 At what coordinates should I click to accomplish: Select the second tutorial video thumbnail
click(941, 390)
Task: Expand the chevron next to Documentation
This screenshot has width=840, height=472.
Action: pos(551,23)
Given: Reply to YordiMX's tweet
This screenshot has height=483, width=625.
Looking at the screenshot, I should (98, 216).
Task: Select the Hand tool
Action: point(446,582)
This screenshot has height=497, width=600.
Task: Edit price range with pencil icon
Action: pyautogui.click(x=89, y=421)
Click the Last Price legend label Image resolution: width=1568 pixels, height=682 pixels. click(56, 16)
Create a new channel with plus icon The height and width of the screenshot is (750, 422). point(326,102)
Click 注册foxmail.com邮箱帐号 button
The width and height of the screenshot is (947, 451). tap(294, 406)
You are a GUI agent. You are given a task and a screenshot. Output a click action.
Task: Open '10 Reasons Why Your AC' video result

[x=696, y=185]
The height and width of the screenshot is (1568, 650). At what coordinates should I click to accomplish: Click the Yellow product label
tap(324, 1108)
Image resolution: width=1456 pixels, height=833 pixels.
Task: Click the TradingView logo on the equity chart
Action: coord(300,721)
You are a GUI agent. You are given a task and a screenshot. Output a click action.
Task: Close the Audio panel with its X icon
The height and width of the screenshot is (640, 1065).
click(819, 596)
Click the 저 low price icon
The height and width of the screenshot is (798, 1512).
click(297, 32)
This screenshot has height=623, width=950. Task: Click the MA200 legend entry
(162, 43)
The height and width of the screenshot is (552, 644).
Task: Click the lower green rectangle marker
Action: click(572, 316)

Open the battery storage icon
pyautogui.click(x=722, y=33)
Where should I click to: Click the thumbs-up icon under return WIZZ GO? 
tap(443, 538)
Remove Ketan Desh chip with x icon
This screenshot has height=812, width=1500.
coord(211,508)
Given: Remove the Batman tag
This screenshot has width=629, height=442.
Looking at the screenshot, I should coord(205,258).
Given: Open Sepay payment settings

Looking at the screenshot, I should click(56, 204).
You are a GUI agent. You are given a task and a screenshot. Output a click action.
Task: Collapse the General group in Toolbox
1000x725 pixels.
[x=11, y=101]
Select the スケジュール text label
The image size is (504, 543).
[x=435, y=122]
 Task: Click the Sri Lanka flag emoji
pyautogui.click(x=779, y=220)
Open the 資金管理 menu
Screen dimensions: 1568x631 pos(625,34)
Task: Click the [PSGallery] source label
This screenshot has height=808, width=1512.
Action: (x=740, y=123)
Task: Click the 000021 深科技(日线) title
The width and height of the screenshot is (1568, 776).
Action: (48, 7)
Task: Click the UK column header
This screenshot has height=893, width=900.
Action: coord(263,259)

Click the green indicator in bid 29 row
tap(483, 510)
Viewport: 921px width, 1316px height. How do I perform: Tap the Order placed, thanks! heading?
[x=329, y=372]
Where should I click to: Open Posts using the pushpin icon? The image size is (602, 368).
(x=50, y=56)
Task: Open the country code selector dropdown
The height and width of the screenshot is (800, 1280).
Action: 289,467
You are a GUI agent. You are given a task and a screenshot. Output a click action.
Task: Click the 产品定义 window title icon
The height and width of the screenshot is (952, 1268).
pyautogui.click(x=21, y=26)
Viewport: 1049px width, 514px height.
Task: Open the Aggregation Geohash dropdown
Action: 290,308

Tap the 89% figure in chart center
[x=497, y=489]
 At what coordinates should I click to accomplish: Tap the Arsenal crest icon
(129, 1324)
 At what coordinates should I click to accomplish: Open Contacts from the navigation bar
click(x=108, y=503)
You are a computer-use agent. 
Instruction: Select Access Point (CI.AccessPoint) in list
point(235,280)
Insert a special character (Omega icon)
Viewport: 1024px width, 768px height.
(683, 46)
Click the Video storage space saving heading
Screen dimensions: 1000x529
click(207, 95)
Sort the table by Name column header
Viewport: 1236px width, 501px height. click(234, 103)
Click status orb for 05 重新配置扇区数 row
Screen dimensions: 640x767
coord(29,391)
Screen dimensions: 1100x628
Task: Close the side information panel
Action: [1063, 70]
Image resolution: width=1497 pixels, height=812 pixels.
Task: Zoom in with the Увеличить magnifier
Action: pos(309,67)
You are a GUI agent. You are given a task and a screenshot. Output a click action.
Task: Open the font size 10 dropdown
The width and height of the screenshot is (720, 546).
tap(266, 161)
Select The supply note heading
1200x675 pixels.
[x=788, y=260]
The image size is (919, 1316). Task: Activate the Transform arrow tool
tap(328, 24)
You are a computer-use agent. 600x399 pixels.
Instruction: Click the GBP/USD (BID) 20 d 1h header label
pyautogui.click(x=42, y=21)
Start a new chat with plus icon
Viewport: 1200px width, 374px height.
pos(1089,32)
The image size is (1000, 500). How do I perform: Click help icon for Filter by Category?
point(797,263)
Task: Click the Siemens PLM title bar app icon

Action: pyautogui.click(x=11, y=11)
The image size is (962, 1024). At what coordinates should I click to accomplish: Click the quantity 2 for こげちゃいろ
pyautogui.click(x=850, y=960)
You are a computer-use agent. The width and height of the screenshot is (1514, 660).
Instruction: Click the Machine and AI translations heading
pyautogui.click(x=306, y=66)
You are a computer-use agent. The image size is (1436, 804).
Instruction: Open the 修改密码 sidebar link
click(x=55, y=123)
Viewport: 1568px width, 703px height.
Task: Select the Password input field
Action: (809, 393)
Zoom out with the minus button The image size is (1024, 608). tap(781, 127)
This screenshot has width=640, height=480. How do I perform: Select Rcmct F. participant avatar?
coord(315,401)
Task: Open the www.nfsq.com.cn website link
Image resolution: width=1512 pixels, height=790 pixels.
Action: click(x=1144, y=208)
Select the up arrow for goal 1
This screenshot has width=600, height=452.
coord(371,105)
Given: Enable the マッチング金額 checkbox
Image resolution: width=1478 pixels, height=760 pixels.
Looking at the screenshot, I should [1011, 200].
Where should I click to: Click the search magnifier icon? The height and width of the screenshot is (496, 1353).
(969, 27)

ACTION ITEM →
Every entry must be retyped in full, exactly as given.

ANSWER TO THE EXERCISE →
 At what coordinates should I click to accomplish: Select the second tutorial video thumbnail
click(941, 390)
Task: Expand the chevron next to Documentation
This screenshot has width=840, height=472.
Action: pos(551,23)
Given: Reply to YordiMX's tweet
This screenshot has height=483, width=625.
Looking at the screenshot, I should (98, 216).
Task: Select the Hand tool
Action: point(446,582)
This screenshot has height=497, width=600.
Task: Edit price range with pencil icon
Action: pyautogui.click(x=89, y=421)
Click the Last Price legend label Image resolution: width=1568 pixels, height=682 pixels. click(56, 16)
Create a new channel with plus icon The height and width of the screenshot is (750, 422). point(326,102)
Click 注册foxmail.com邮箱帐号 button
The width and height of the screenshot is (947, 451). tap(294, 406)
You are a GUI agent. You are given a task and a screenshot. Output a click action.
Task: Open '10 Reasons Why Your AC' video result

[x=696, y=185]
The height and width of the screenshot is (1568, 650). At what coordinates should I click to accomplish: Click the Yellow product label
tap(324, 1108)
Image resolution: width=1456 pixels, height=833 pixels.
Task: Click the TradingView logo on the equity chart
Action: coord(300,721)
You are a GUI agent. You are given a task and a screenshot. Output a click action.
Task: Close the Audio panel with its X icon
The height and width of the screenshot is (640, 1065).
click(819, 596)
Click the 저 low price icon
The height and width of the screenshot is (798, 1512).
click(297, 32)
This screenshot has height=623, width=950. Task: Click the MA200 legend entry
(162, 43)
The height and width of the screenshot is (552, 644).
Task: Click the lower green rectangle marker
Action: click(572, 316)

Open the battery storage icon
pyautogui.click(x=722, y=33)
Where should I click to: Click the thumbs-up icon under return WIZZ GO? 
tap(443, 538)
Remove Ketan Desh chip with x icon
This screenshot has height=812, width=1500.
coord(211,508)
Given: Remove the Batman tag
This screenshot has width=629, height=442.
Looking at the screenshot, I should coord(205,258).
Given: Open Sepay payment settings

Looking at the screenshot, I should click(56, 204).
You are a GUI agent. You are given a task and a screenshot. Output a click action.
Task: Collapse the General group in Toolbox
1000x725 pixels.
[x=11, y=101]
Select the スケジュール text label
The image size is (504, 543).
[x=435, y=122]
 Task: Click the Sri Lanka flag emoji
pyautogui.click(x=779, y=220)
Open the 資金管理 menu
Screen dimensions: 1568x631 pos(625,34)
Task: Click the [PSGallery] source label
This screenshot has height=808, width=1512.
Action: (x=740, y=123)
Task: Click the 000021 深科技(日线) title
The width and height of the screenshot is (1568, 776).
Action: (48, 7)
Task: Click the UK column header
This screenshot has height=893, width=900.
Action: coord(263,259)

Click the green indicator in bid 29 row
tap(483, 510)
Viewport: 921px width, 1316px height. How do I perform: Tap the Order placed, thanks! heading?
[x=329, y=372]
Where should I click to: Open Posts using the pushpin icon? The image size is (602, 368).
(x=50, y=56)
Task: Open the country code selector dropdown
The height and width of the screenshot is (800, 1280).
Action: 289,467
You are a GUI agent. You are given a task and a screenshot. Output a click action.
Task: Click the 产品定义 window title icon
The height and width of the screenshot is (952, 1268).
pyautogui.click(x=21, y=26)
Viewport: 1049px width, 514px height.
Task: Open the Aggregation Geohash dropdown
Action: 290,308

Tap the 89% figure in chart center
[x=497, y=489]
 At what coordinates should I click to accomplish: Tap the Arsenal crest icon
(129, 1324)
 At what coordinates should I click to accomplish: Open Contacts from the navigation bar
click(x=108, y=503)
You are a computer-use agent. 
Instruction: Select Access Point (CI.AccessPoint) in list
point(235,280)
Insert a special character (Omega icon)
Viewport: 1024px width, 768px height.
(683, 46)
Click the Video storage space saving heading
Screen dimensions: 1000x529
click(207, 95)
Sort the table by Name column header
Viewport: 1236px width, 501px height. click(234, 103)
Click status orb for 05 重新配置扇区数 row
Screen dimensions: 640x767
coord(29,391)
Screen dimensions: 1100x628
Task: Close the side information panel
Action: [1063, 70]
Image resolution: width=1497 pixels, height=812 pixels.
Task: Zoom in with the Увеличить magnifier
Action: pos(309,67)
You are a GUI agent. You are given a task and a screenshot. Output a click action.
Task: Open the font size 10 dropdown
The width and height of the screenshot is (720, 546).
tap(266, 161)
Select The supply note heading
1200x675 pixels.
[x=788, y=260]
The image size is (919, 1316). Task: Activate the Transform arrow tool
tap(328, 24)
You are a computer-use agent. 600x399 pixels.
Instruction: Click the GBP/USD (BID) 20 d 1h header label
pyautogui.click(x=42, y=21)
Start a new chat with plus icon
Viewport: 1200px width, 374px height.
pos(1089,32)
The image size is (1000, 500). How do I perform: Click help icon for Filter by Category?
point(797,263)
Task: Click the Siemens PLM title bar app icon

Action: pyautogui.click(x=11, y=11)
The image size is (962, 1024). At what coordinates should I click to accomplish: Click the quantity 2 for こげちゃいろ
pyautogui.click(x=850, y=960)
You are a computer-use agent. The width and height of the screenshot is (1514, 660).
Instruction: Click the Machine and AI translations heading
pyautogui.click(x=306, y=66)
You are a computer-use agent. The image size is (1436, 804).
Instruction: Open the 修改密码 sidebar link
click(x=55, y=123)
Viewport: 1568px width, 703px height.
Task: Select the Password input field
Action: (809, 393)
Zoom out with the minus button The image size is (1024, 608). tap(781, 127)
This screenshot has width=640, height=480. How do I perform: Select Rcmct F. participant avatar?
coord(315,401)
Task: Open the www.nfsq.com.cn website link
Image resolution: width=1512 pixels, height=790 pixels.
Action: click(x=1144, y=208)
Select the up arrow for goal 1
This screenshot has width=600, height=452.
coord(371,105)
Given: Enable the マッチング金額 checkbox
Image resolution: width=1478 pixels, height=760 pixels.
Looking at the screenshot, I should [1011, 200].
Where should I click to: Click the search magnifier icon? The height and width of the screenshot is (496, 1353).
(969, 27)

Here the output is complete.